Data shown:

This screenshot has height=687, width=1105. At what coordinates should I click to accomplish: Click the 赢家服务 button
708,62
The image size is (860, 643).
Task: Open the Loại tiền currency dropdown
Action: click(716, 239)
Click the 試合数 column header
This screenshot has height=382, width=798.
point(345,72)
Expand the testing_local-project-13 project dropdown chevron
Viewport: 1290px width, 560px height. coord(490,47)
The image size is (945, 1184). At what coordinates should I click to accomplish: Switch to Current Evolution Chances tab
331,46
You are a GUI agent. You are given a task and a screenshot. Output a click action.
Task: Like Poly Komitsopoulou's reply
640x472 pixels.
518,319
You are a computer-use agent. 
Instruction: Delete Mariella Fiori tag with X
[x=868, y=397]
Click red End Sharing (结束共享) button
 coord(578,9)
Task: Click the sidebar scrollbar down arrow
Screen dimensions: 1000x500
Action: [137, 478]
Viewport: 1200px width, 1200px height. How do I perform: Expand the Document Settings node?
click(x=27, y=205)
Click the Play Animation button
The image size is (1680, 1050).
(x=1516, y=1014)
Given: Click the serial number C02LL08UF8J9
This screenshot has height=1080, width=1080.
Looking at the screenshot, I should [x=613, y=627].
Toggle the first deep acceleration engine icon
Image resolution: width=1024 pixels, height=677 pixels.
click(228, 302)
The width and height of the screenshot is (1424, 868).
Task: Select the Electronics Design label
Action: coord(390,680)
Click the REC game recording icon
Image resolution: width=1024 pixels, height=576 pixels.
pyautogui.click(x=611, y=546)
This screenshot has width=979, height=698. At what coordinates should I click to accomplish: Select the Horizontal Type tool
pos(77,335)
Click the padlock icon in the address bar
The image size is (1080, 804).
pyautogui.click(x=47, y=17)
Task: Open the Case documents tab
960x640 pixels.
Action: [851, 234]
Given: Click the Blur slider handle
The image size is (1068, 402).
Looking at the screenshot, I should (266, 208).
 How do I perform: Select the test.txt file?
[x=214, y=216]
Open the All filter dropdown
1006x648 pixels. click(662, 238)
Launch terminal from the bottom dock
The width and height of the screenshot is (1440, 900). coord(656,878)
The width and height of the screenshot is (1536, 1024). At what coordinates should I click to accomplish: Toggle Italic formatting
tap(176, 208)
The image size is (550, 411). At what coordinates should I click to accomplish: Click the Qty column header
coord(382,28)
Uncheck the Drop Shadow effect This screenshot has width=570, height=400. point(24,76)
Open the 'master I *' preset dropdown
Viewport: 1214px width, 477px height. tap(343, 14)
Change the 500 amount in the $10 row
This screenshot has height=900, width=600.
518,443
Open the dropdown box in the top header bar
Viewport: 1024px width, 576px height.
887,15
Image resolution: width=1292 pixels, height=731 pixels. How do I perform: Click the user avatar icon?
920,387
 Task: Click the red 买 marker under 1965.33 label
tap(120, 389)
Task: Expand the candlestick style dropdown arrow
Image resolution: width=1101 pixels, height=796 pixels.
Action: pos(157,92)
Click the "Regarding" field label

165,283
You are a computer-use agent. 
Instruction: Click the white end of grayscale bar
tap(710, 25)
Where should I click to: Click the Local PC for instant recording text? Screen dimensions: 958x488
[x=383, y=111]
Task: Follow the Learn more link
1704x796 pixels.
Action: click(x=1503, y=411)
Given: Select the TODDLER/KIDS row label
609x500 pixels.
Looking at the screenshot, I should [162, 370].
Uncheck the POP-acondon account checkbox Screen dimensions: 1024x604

Exercise description: Would you output the material above once more, exactly as given?

Answer space:
This screenshot has height=687, width=1105. At what coordinates should I click to accomplish: Click the 赢家服务 button
708,62
The image size is (860, 643).
Task: Open the Loại tiền currency dropdown
Action: click(716, 239)
Click the 試合数 column header
This screenshot has height=382, width=798.
point(345,72)
Expand the testing_local-project-13 project dropdown chevron
Viewport: 1290px width, 560px height. coord(490,47)
The image size is (945, 1184). At what coordinates should I click to accomplish: Switch to Current Evolution Chances tab
331,46
You are a GUI agent. You are given a task and a screenshot. Output a click action.
Task: Like Poly Komitsopoulou's reply
640x472 pixels.
518,319
You are a computer-use agent. 
Instruction: Delete Mariella Fiori tag with X
[x=868, y=397]
Click red End Sharing (结束共享) button
 coord(578,9)
Task: Click the sidebar scrollbar down arrow
Screen dimensions: 1000x500
Action: [137, 478]
Viewport: 1200px width, 1200px height. How do I perform: Expand the Document Settings node?
click(x=27, y=205)
Click the Play Animation button
The image size is (1680, 1050).
(x=1516, y=1014)
Given: Click the serial number C02LL08UF8J9
This screenshot has height=1080, width=1080.
Looking at the screenshot, I should [x=613, y=627].
Toggle the first deep acceleration engine icon
Image resolution: width=1024 pixels, height=677 pixels.
click(228, 302)
The width and height of the screenshot is (1424, 868).
Task: Select the Electronics Design label
Action: coord(390,680)
Click the REC game recording icon
Image resolution: width=1024 pixels, height=576 pixels.
pyautogui.click(x=611, y=546)
This screenshot has width=979, height=698. At what coordinates should I click to accomplish: Select the Horizontal Type tool
pos(77,335)
Click the padlock icon in the address bar
The image size is (1080, 804).
pyautogui.click(x=47, y=17)
Task: Open the Case documents tab
960x640 pixels.
Action: [851, 234]
Given: Click the Blur slider handle
The image size is (1068, 402).
Looking at the screenshot, I should (266, 208).
 How do I perform: Select the test.txt file?
[x=214, y=216]
Open the All filter dropdown
1006x648 pixels. click(662, 238)
Launch terminal from the bottom dock
The width and height of the screenshot is (1440, 900). coord(656,878)
The width and height of the screenshot is (1536, 1024). At what coordinates should I click to accomplish: Toggle Italic formatting
tap(176, 208)
The image size is (550, 411). At what coordinates should I click to accomplish: Click the Qty column header
coord(382,28)
Uncheck the Drop Shadow effect This screenshot has width=570, height=400. point(24,76)
Open the 'master I *' preset dropdown
Viewport: 1214px width, 477px height. tap(343, 14)
Change the 500 amount in the $10 row
This screenshot has height=900, width=600.
518,443
Open the dropdown box in the top header bar
Viewport: 1024px width, 576px height.
887,15
Image resolution: width=1292 pixels, height=731 pixels. How do I perform: Click the user avatar icon?
920,387
 Task: Click the red 买 marker under 1965.33 label
tap(120, 389)
Task: Expand the candlestick style dropdown arrow
Image resolution: width=1101 pixels, height=796 pixels.
Action: pos(157,92)
Click the "Regarding" field label

165,283
You are a computer-use agent. 
Instruction: Click the white end of grayscale bar
tap(710, 25)
Where should I click to: Click the Local PC for instant recording text? Screen dimensions: 958x488
[x=383, y=111]
Task: Follow the Learn more link
1704x796 pixels.
Action: click(x=1503, y=411)
Given: Select the TODDLER/KIDS row label
609x500 pixels.
Looking at the screenshot, I should [162, 370].
Uncheck the POP-acondon account checkbox Screen dimensions: 1024x604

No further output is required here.